Conor Holway in a scene from his film "Apple Cinema."Courtesy of Conor Holway

Most of 2020 was a bleak time for local cinema-goers as art houses and multiplexes alike were shuttered. But for local podcaster and filmmaker Conor Holway, the lockdown had a silver lining: It provided an empty movie theater to shoot a zombie apocalypse film that just happened to be about two friends trapped inside a deserted Boston-area movie house during a plague.

The result is the 48-minute “Apple Cinema,” which after a run of local screenings is now available for streaming on YouTube or purchase on Amazon. Most of the flick takes place inside the actual Cambridge location of Apple Cinemas, the venerable albeit rarely spotlighted multi-screen cinema that runs a mix of Hollywood and Bollywood fare. Holway, who grew up in Cambridge and Lincoln, first went there to see the Tom Cruise vehicle “Collateral” back when it was known as the Fresh Pond Cinemas.


A scene from "Apple Cinema" shows Boston under attack.Courtesy of Conor Holway

Management of the regional chain granted Holway and his cast and crew full run of the theater. “They said you can have our theater for three weeks and use it as your set, and it made all the difference, especially for people shooting their first full movie. It gave us time to make mistakes,” says Holway, speaking from a Brighton co-working space. Other location sites included Boston Bowl and the Boston Harbor Distillery.

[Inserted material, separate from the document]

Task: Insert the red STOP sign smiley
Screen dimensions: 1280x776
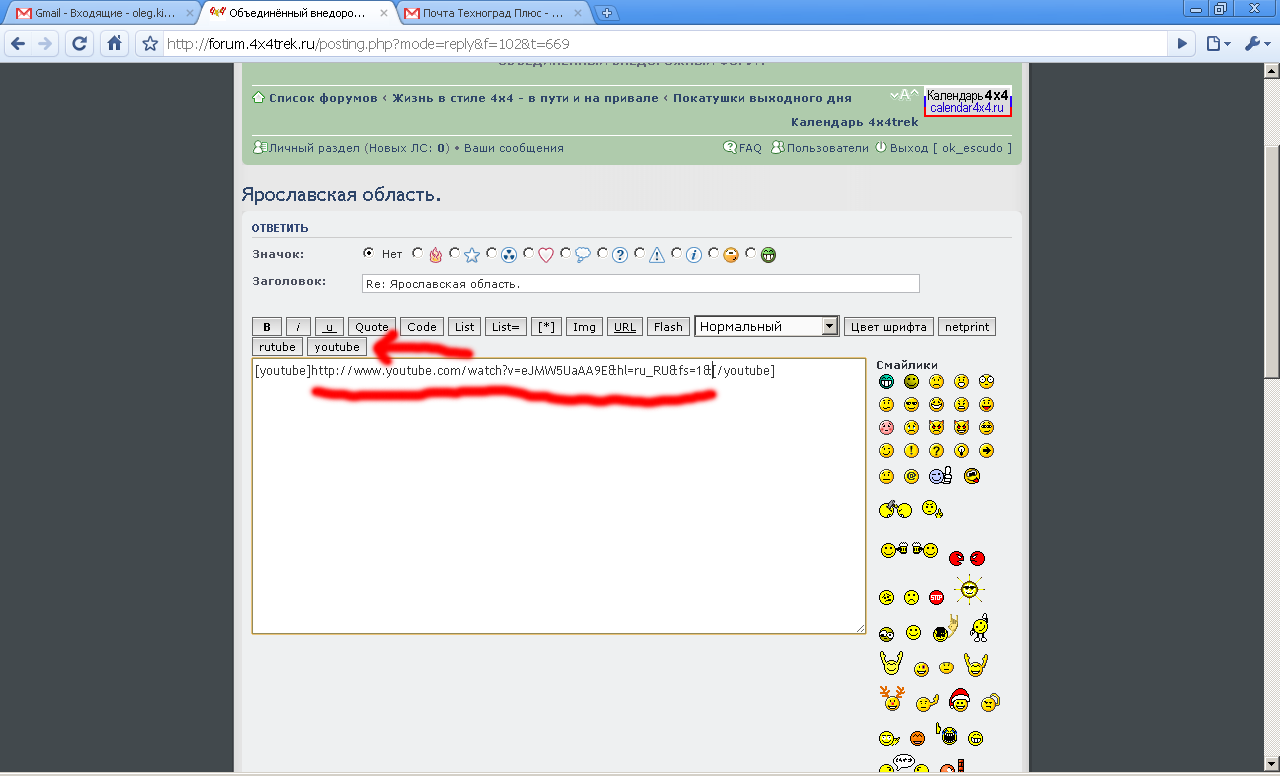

Holway had made a short while studying film at Providence College and was an extra when the Dwayne Johnson and Kevin Hart movie “Central Intelligence” was shot in Lynn. Still, the energetic 25-year-old and his creative partner Jack Bigelow had been warned by many not to attempt a feature on their own because of the financial and technical hurdles. Holway’s podcast, “The Golden Hours,” had never been a big money maker, “so over time you acquire a skill at making things happen on a low budget.”


What the podcast also provided was a long list of contacts from its past guest roster, which was heavily centered on the local entertainment, sports, and politics scenes. Outgoing Somerville Mayor Joseph Curtatone makes a cameo, as does morning radio mainstay Ramiro Torres. New Hampshire comic Drew Dunn plays a concession stand attendant who refuses to stop his obsequious upselling even when the dire situation outside has reduced his customer base to two. In keeping with the all-Boston angle, the soundtrack is mostly sourced from local artists including rapper $ean Wire. Leo Sun of the Q-Tip Bandits provided both music and audio expertise.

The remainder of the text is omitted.